§ TEXT BLOCK:
▬▬▬▬▬▬

Pop quiz, Concord readers, what were Joseph’s dreams about? How did he interpret Pharaoh’s dreams?

The reason I ask is that Joseph Chan, DS f or the Kompong Thom district in northern Cambodia has a dream. Joseph is a survivor of Pol Pot. He met his wife, Marilyn, in a refugee camp on the Thai border. They encountered Christ there amidst all the lost people. Eventually they escaped ti the U.S. where Joseph became a United Methodist pastor.

Joseph and Marilyn returned to Cambodia in the 1990s as missionaries. I remember them well from my visit 2 years ago. Marilyn has been a steadfast advocate for women’s ministry in Cambodia since they arrived. I’m bringing home a book written about the to share.

▬▬▬▬▬▬

§ EXCERPTED RECORDS:
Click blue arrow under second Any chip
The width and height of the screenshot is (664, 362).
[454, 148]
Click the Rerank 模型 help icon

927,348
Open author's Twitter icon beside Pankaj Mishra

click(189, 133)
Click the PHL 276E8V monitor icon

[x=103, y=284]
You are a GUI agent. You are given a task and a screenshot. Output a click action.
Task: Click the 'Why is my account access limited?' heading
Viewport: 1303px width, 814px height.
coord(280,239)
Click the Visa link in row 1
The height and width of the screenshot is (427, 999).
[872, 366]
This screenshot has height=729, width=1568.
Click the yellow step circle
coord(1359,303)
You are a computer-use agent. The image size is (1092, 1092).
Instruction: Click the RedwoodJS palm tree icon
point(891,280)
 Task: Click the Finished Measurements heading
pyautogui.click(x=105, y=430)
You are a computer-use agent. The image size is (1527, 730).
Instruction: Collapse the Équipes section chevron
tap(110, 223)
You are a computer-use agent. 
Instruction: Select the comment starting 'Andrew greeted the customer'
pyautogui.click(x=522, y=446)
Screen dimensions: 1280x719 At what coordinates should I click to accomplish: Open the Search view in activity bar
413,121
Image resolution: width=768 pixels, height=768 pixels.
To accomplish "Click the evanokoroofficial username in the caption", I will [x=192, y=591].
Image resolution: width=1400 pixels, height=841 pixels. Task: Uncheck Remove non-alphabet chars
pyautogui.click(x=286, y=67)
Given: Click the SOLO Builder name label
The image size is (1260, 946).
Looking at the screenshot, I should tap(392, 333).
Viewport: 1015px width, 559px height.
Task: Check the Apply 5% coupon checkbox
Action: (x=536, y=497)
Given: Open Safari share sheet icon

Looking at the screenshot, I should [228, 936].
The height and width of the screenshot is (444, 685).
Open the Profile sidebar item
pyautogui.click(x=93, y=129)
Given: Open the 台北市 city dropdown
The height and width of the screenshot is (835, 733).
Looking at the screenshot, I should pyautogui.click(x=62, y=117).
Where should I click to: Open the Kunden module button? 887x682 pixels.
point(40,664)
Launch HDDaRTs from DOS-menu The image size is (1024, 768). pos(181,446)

▬▬▬▬▬▬

§ EXERCISE INSTRUCTIONS:
Please reproduce the post about Joseph Chan's dream in full, word for word. The lines above don't matter here.

§ PROBLEM SOLUTION:
Pop quiz, Concord readers, what were Joseph’s dreams about? How did he interpret Pharaoh’s dreams?

The reason I ask is that Joseph Chan, DS f or the Kompong Thom district in northern Cambodia has a dream. Joseph is a survivor of Pol Pot. He met his wife, Marilyn, in a refugee camp on the Thai border. They encountered Christ there amidst all the lost people. Eventually they escaped ti the U.S. where Joseph became a United Methodist pastor.

Joseph and Marilyn returned to Cambodia in the 1990s as missionaries. I remember them well from my visit 2 years ago. Marilyn has been a steadfast advocate for women’s ministry in Cambodia since they arrived. I’m bringing home a book written about the to share.